• **ТЕКСТ ДЛЯ РАЗБОРА**
:::

Появился Мальхин на нашем горизонте только тогда, когда мы перешли из шестого класса, или "сексты" - в седьмой, но так как я и мой ближайший друг Валечка Нувель были оставлены без экзамена, на второй год в этом предпоследнем классе, то нам посчастливилось "состоять под Мальхиным" целых три года, а не два, как это вообще полагалось. Тут же поясню, что наши "неуспехи", которые заставили доброго К. И. Мая (со скорбным сердцем) не допустить нас до конечного экзамена в 1889 году (о чем дальше), никак не зависели от нашего нерадения на уроках Мальхина. Наши успехи по древним языкам были вообще вполне приличными, а временами и отличными.
Но неблагополучно у нас обстояло с математикой, со всякими тригонометриями и космографиями, а к тому же мы тогда оба уж очень увлекались театром, да и вообще слишком жили домашними и личными, а не школьными интересами. Мы просто вышли из школьного возраста. Того же отношения, которое мы встречали со стороны Мальхина, мы в других преподавателях, и даже в самом Мае, который к концу нашего учения очень постарел, не встречали.
Самым характерным во внешности Мальхина была его недлинная, но густая, огненного цвета борода, а также "злой", пронизывающий взгляд его зеленых, искрящихся глаз. Преподавал он обыкновенно по системе перипатетиков, расхаживая по классу, необычайно отчетливо и резко отчеканивая слова, как немецкие, так и латинские и греческие. Он страдал застарелым плевритом, причинявшим ему внезапные острые боли, но Мальхин и в такие моменты не переставал разгуливать и лишь хватался за бок, как-то мычал, а в глазах мелькало отражение испытываемых мучений. Когда же припадок кончался, то лекция продолжалась. Он именно читал нам лекции. В его преподавании не было ничего механического, тупого (это особенно сказывалось в его толковании Платона, мы прошли с ним "Протагора", "Фэдона" и "Пир"). Всё должно было пройти через сознание, всякое новое познание утверждалось в голове посредством его уразумения. На это я и мои друзья Нувель, Калин, Философов и Скалон шли охотно, и Мальхин поэтому относился к нам с особым благоволением.

:::

• **МАТЕРИАЛ**
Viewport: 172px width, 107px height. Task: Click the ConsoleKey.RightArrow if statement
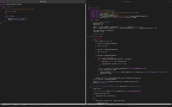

:::

• **ЗАДАНИЕ A**
Какой болезнью страдал Мальхин, согласно тексту о нём?
• **ЗАДАНИЕ B**
Назовите фамилии всех друзей, которые, по тексту о Мальхине, охотно принимали его требование всё пропускать через сознание.
• **ЗАДАНИЕ C**
Напишите продолжение текста о Мальхине, начиная сразу после его последней фразы.

• **ОТВЕТ A**
Застарелым плевритом.

• **ОТВЕТ B**
Нувель, Калин, Философов, Скалон.

• **ОТВЕТ C**
Напротив, он не скрывал своего презрения к тупицам и бездарным зубриламхотя бы они отвечали на пять по заданному уроку. Некоторых же учеников он прямо ненавидел, одних за безнадежную глупость, других за лень и бездарность, прикрывавшихся подловатыми приёмами. К разряду первых, к его беспредельному огорчению, принадлежал его родной сын Ваня (Ванья - в произношении отца), среди вторых находился сын учителя русского языка Володя Доброписцев. На последнего, на этого вовсе не плохого, необычайно добродушного, но склонного к мужицкой лукавости веснущатого малого, Мальхин, такой всегда сдержанный, корректный, неоднократно набрасывался с криком, обзывая его бранными словами, совершенно не полагавшимися в устах культурного педагога. И мне кажется, что на этом примере с особой ясностью выражалась некая расовая непримиримость между типичным пруссаком и типичным россиянином. Пруссак никак не может понять и принять то, что в славянской душе скользкого, зыбкого, "складную русскую душу". Проявления ее выводят его из себя, он в них видит худшее, что может быть в человеке, и с этим он готов бороться огнем и мечом! При этом ярость его растет по мере того, как он под своими ударами ощущает нечто уступчивое, рыхлое, не противопоставляющее ударам сопротивление.